• [TASK DETAILS]: Your answer must be the records below, reproduced exactly.

• [GIVEN DATA]:
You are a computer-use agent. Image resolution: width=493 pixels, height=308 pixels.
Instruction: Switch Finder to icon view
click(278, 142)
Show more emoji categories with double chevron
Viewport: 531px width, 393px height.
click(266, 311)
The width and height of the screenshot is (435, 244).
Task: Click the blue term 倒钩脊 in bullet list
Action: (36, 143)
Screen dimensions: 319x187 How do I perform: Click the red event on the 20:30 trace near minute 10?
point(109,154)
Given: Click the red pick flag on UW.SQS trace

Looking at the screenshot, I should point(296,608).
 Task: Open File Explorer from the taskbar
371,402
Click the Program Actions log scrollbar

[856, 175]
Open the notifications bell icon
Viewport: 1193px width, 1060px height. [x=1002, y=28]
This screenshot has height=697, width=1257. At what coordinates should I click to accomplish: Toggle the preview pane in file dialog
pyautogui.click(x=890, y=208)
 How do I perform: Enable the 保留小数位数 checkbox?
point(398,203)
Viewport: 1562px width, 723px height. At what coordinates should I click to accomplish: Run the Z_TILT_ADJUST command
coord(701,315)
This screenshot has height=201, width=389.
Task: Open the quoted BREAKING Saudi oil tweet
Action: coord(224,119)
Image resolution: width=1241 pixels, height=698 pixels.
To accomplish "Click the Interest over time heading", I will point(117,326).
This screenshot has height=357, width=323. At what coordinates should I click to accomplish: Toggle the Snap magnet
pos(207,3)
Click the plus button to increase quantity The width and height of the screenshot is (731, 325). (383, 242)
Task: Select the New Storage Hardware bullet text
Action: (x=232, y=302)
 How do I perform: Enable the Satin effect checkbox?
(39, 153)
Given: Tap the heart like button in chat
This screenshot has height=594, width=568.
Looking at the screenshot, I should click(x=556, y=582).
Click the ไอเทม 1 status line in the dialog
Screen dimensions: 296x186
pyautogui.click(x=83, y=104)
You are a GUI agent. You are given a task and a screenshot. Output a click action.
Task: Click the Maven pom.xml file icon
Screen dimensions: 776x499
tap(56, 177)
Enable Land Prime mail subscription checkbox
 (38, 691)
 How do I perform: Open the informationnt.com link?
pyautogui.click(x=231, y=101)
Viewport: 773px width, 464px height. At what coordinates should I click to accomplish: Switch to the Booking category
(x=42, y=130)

• [RESULT FOR THIS TASK]:
You are a computer-use agent. Image resolution: width=493 pixels, height=308 pixels.
Instruction: Switch Finder to icon view
click(278, 142)
Show more emoji categories with double chevron
Viewport: 531px width, 393px height.
click(266, 311)
The width and height of the screenshot is (435, 244).
Task: Click the blue term 倒钩脊 in bullet list
Action: (36, 143)
Screen dimensions: 319x187 How do I perform: Click the red event on the 20:30 trace near minute 10?
point(109,154)
Given: Click the red pick flag on UW.SQS trace

Looking at the screenshot, I should point(296,608).
 Task: Open File Explorer from the taskbar
371,402
Click the Program Actions log scrollbar

[856, 175]
Open the notifications bell icon
Viewport: 1193px width, 1060px height. [x=1002, y=28]
This screenshot has height=697, width=1257. At what coordinates should I click to accomplish: Toggle the preview pane in file dialog
pyautogui.click(x=890, y=208)
 How do I perform: Enable the 保留小数位数 checkbox?
point(398,203)
Viewport: 1562px width, 723px height. At what coordinates should I click to accomplish: Run the Z_TILT_ADJUST command
coord(701,315)
This screenshot has height=201, width=389.
Task: Open the quoted BREAKING Saudi oil tweet
Action: coord(224,119)
Image resolution: width=1241 pixels, height=698 pixels.
To accomplish "Click the Interest over time heading", I will point(117,326).
This screenshot has height=357, width=323. At what coordinates should I click to accomplish: Toggle the Snap magnet
pos(207,3)
Click the plus button to increase quantity The width and height of the screenshot is (731, 325). (383, 242)
Task: Select the New Storage Hardware bullet text
Action: (x=232, y=302)
 How do I perform: Enable the Satin effect checkbox?
(39, 153)
Given: Tap the heart like button in chat
This screenshot has height=594, width=568.
Looking at the screenshot, I should click(x=556, y=582).
Click the ไอเทม 1 status line in the dialog
Screen dimensions: 296x186
pyautogui.click(x=83, y=104)
You are a GUI agent. You are given a task and a screenshot. Output a click action.
Task: Click the Maven pom.xml file icon
Screen dimensions: 776x499
tap(56, 177)
Enable Land Prime mail subscription checkbox
 (38, 691)
 How do I perform: Open the informationnt.com link?
pyautogui.click(x=231, y=101)
Viewport: 773px width, 464px height. At what coordinates should I click to accomplish: Switch to the Booking category
(x=42, y=130)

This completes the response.